Helpful Budget Fundamentals

Internal Controls: rules and procedures implemented by your prospect to ensure accountability and prevent fraud. It is ok to ask about the rules and procedures required to get your deal funded and procured (signed). It can be helpful to position your inquiry very matter of fact. For example, you can ask “What is the process you follow when buying solutions like ours?” If someone is not willing to disclose this information, it is likely that they either don’t have the authority or even worse they don’t know how your solution would be purchased at their organization.

Budget Authority: Every employee of an organization has between $0 and unlimited spending authority. It is sometimes surprising to learn that the CEO or COO can’t spend more than $400K without Board approval. Or, to learn that the Senior VP of Strategy has $0 in spending authority.

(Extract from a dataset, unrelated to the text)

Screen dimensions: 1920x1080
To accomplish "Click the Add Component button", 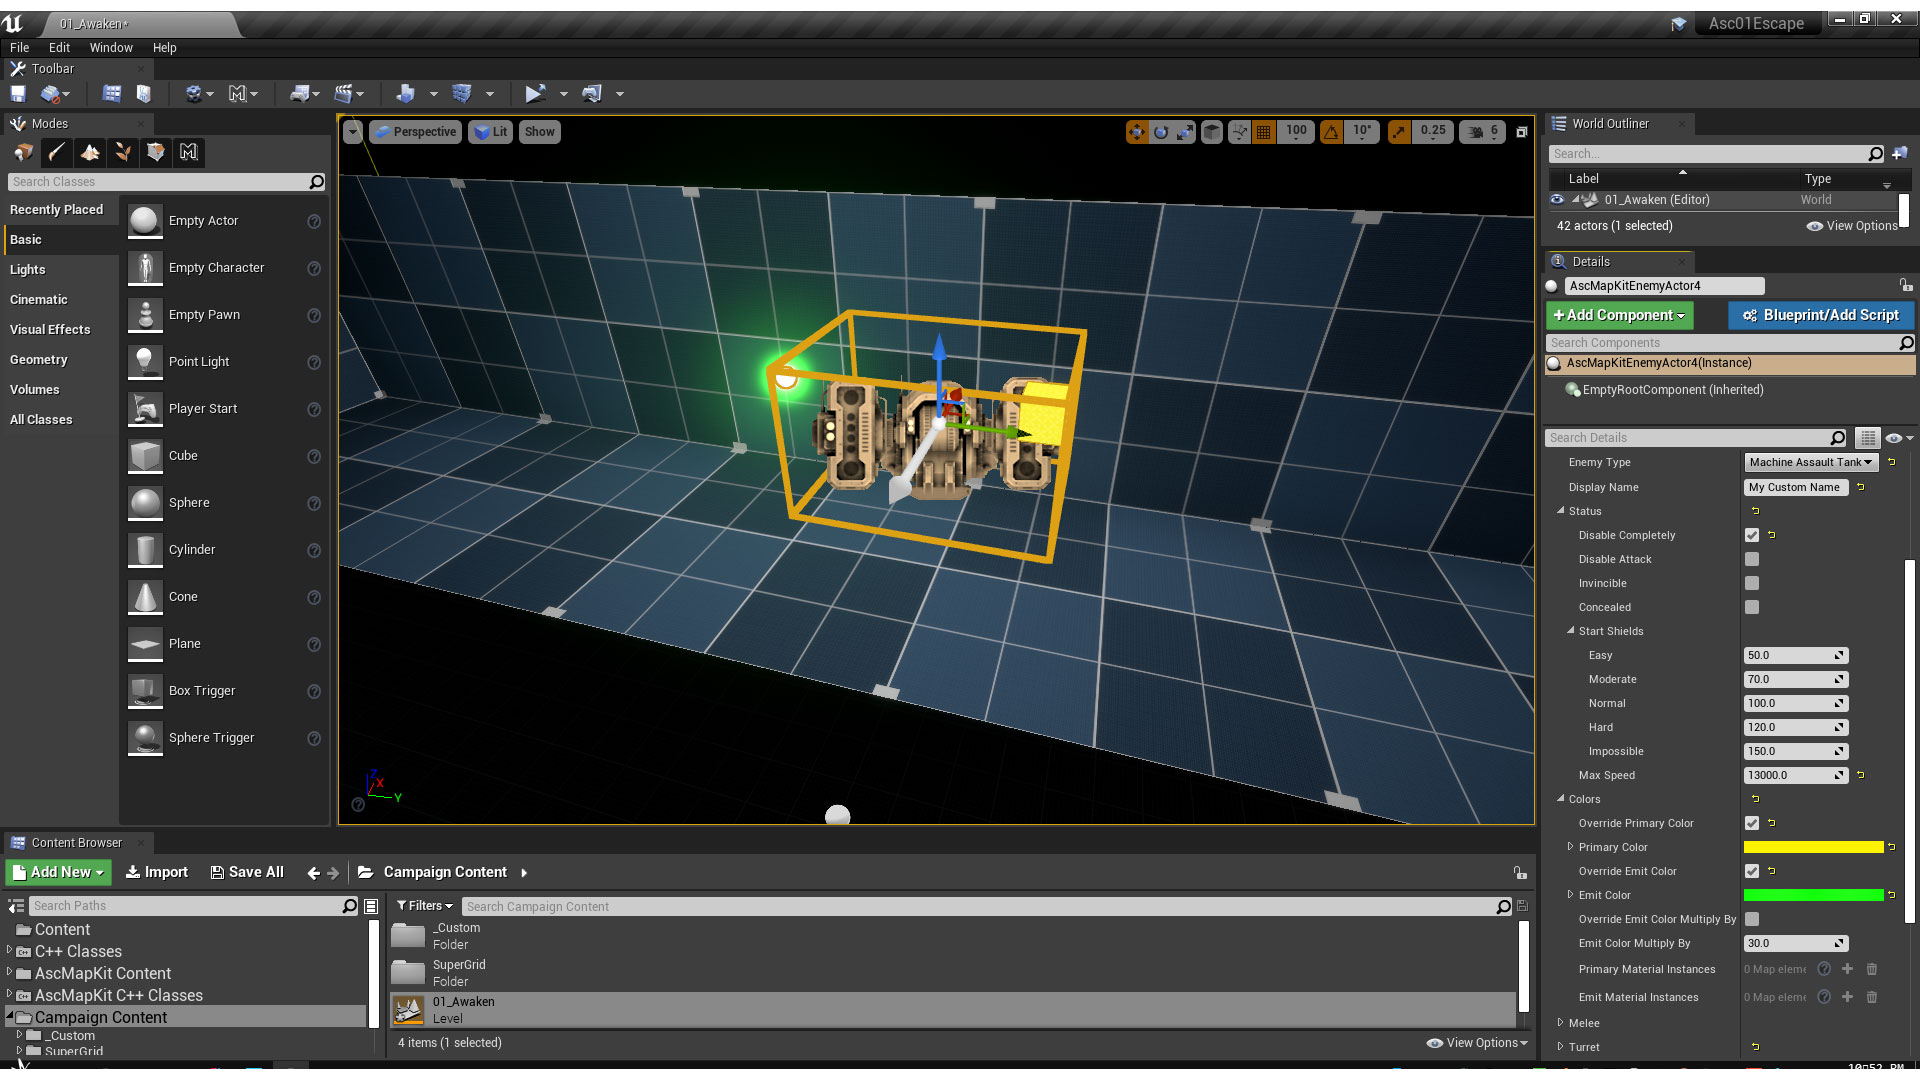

Signing Authority: It is more common than uncommon that more than one person will need to sign off on contracts over $9,999. Often times there are informal sign-offs. For example, one can have the authority to spend $100K at an organization, but not feel comfortable doing so unless their boss or someone with expertise informally signs off.

Budget Expense Type: Understand, control, and leverage your Budget Expense Type. Is your solution an Operating Expense, Cost of Goods Sold, Capital Expense, Discretionary Funds, etc? Each one comes with their own pros and cons. Your solution as a whole can oftentimes be wired into more than one expense type and/or separated into parts that allow it to fit in multiple categories. For example, you can allocate your implementation services to one type of expense and your technology to another. It sometimes makes sense to talk with your prospect about the Expense Type that would be easiest for them to work with and to be flexible on your end to conform to that path. An extreme example of this would be an executive spending $9,999 a month on a subscription and putting it on their expense report.

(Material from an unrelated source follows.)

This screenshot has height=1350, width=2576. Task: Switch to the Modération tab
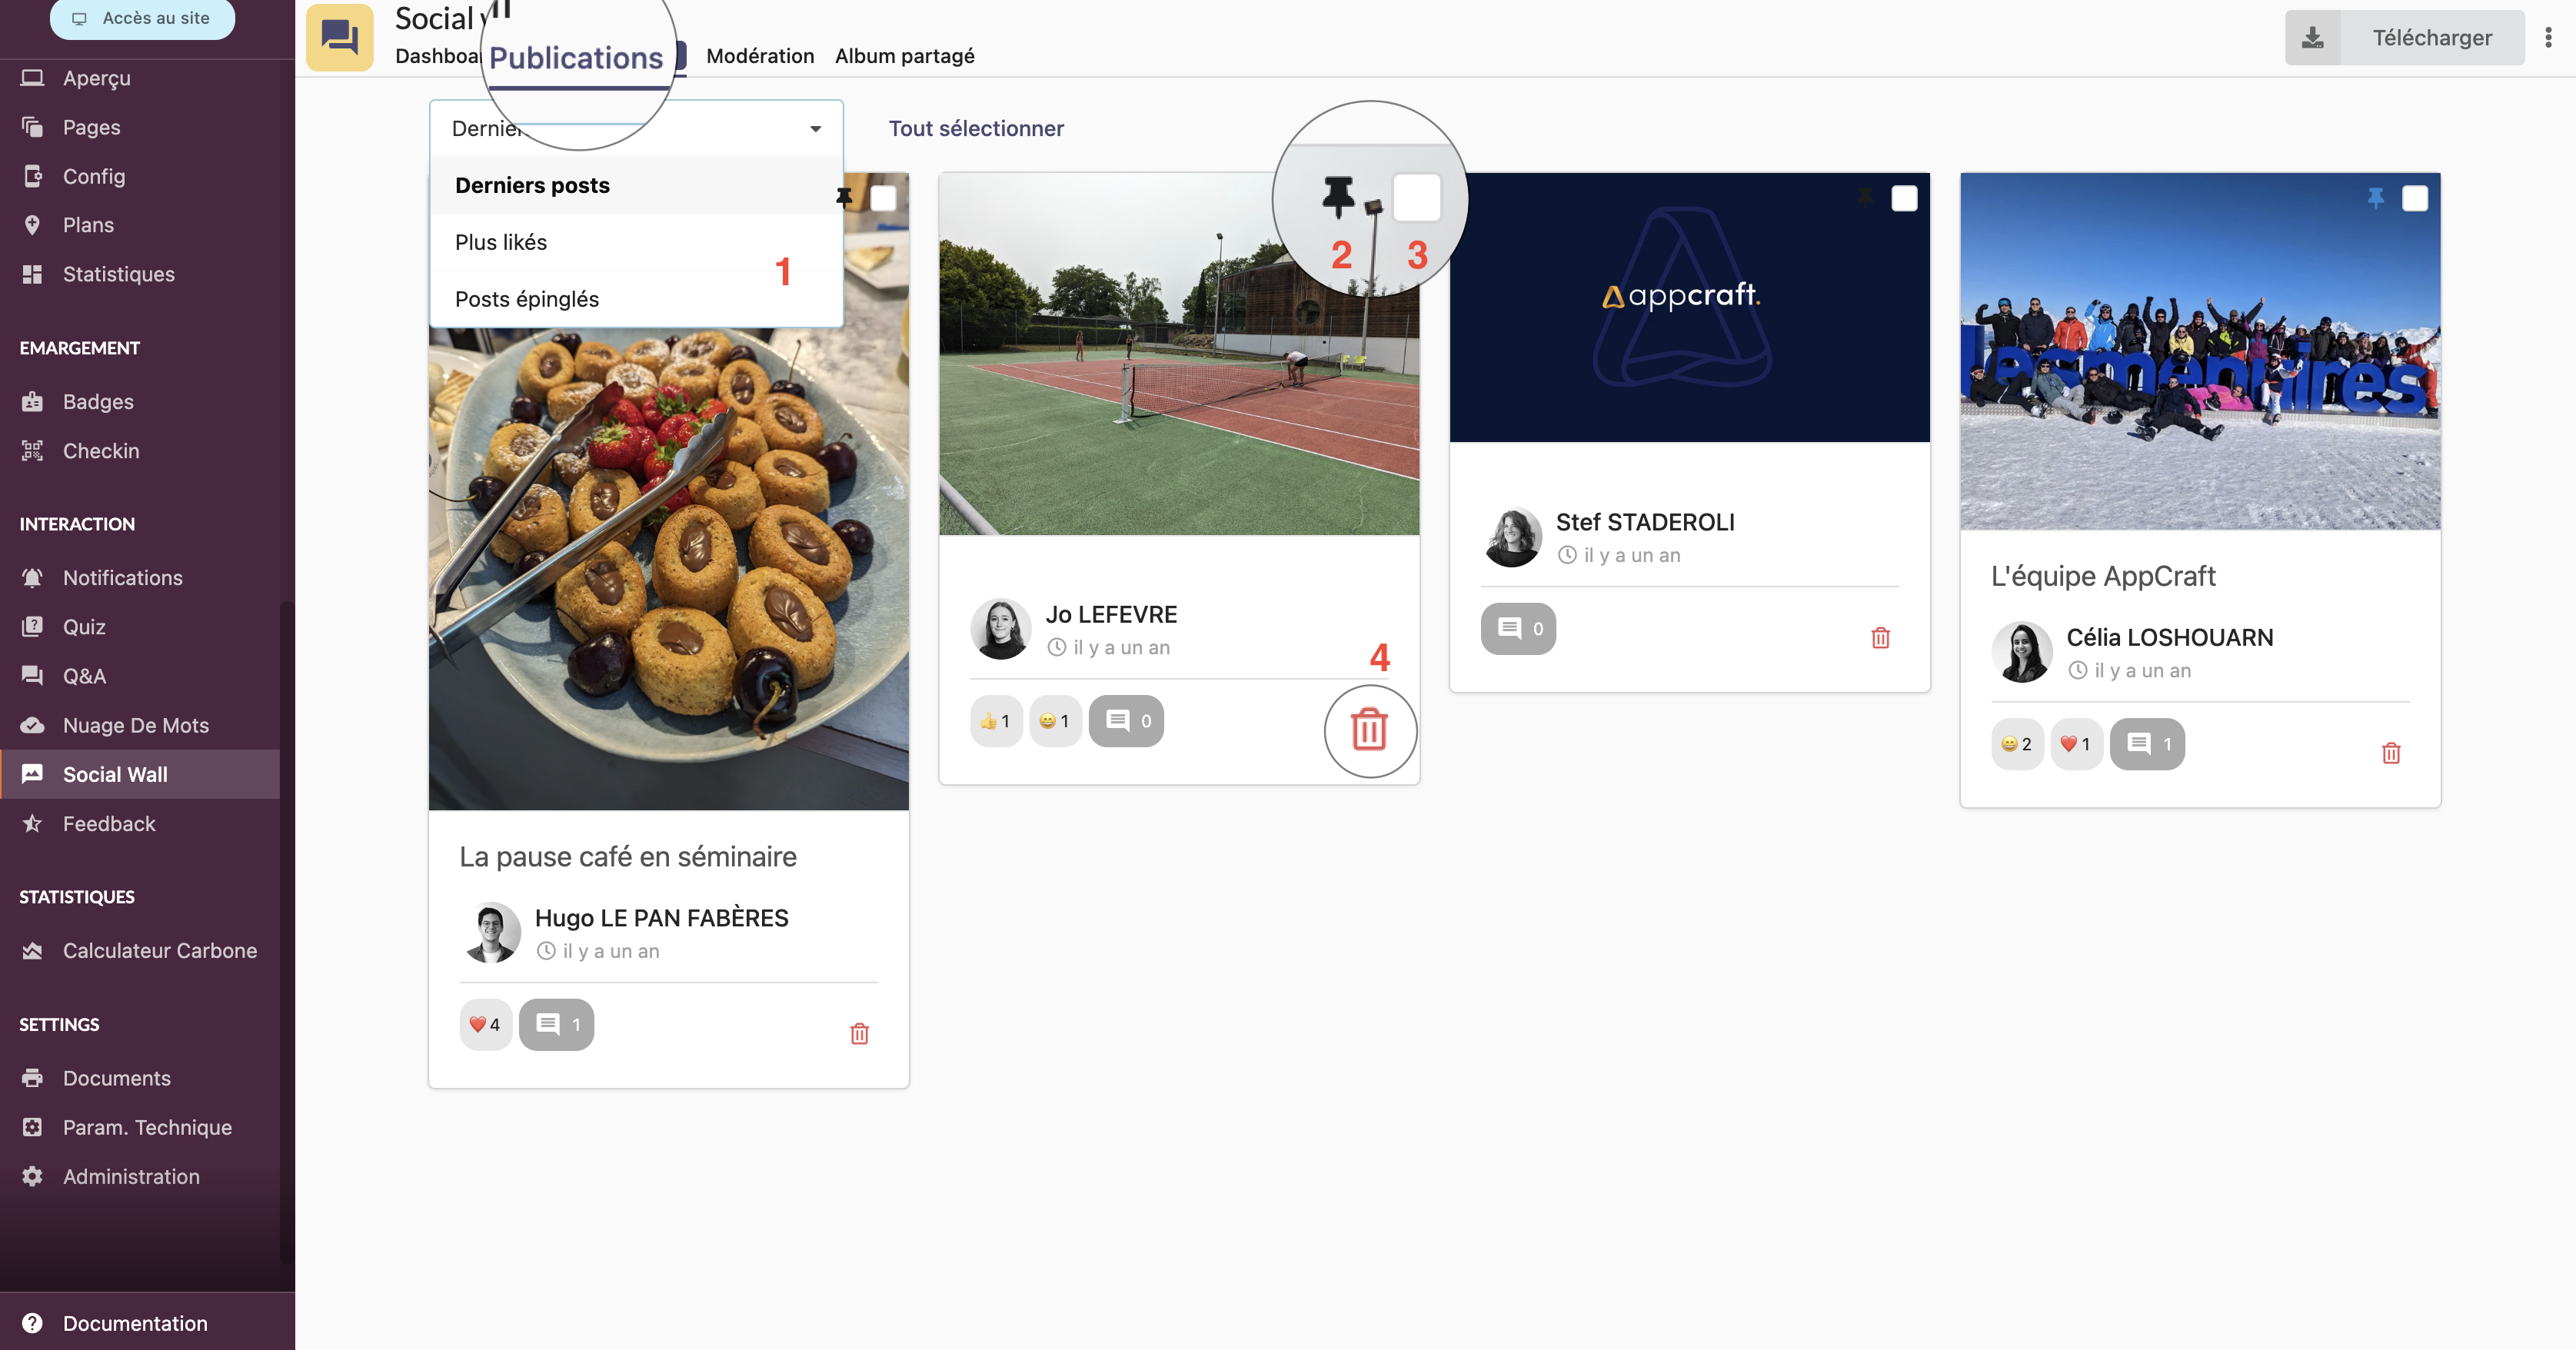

Incumbent Line Items: Even when you have created a very innovative product, you are often times taking over incumbent budget line items. It is possible to operationalize around and get good at attacking particular incumbent line items. For example, if you find that attacking the formerly human-oriented operating expense budget line item with your subscription service, get good at that conversion by managing the expiration dates of the incumbent’s contracts and running standard plays prior to every incumbent renewal cycle. This has the added benefit of distracting and weakening your budgetary competitors.

Fiscal Periods: As an organization approaches the end of a fiscal period, they can be in a state needing to allocate “use it or lose it” funds. They can also be in a mode in which they want to accumulate expenses as much as possible for a deliberate “down” period. These two conditions give you leverage and allow you to use the impending end of the fiscal period as a forcing function to get your deal signed.

Payment Terms: Alternatively, your prospect may have no money and is waiting for the next period to purchase your solution with future budget dollars. In this situation, you can offer “sign now, deliver now, pay later” payment terms to get the deal done. Note that this can create a collections issues if not managed properly. However, if customer acquisition is your primary objective this practice is likely worth the Risk. Offering monthly, quarterly, or custom payment terms within an annual contract structure can also accelerate customer acquisition and expose you to the aforementioned collections issues. Creative payment terms can also reduce friction by allowing your prospect to remain below certain spending thresholds. For example, converting your $100K up-front payment into 4 payments of $24,999 could allow your prospect to avoid several internal controls. Custom payment terms can also accommodate a scenario in which your prospect needs to allocate current and future period funds to get the deal done.

In summary, it is important that you patiently, professionally, and creatively align with your prospect’s budget reality.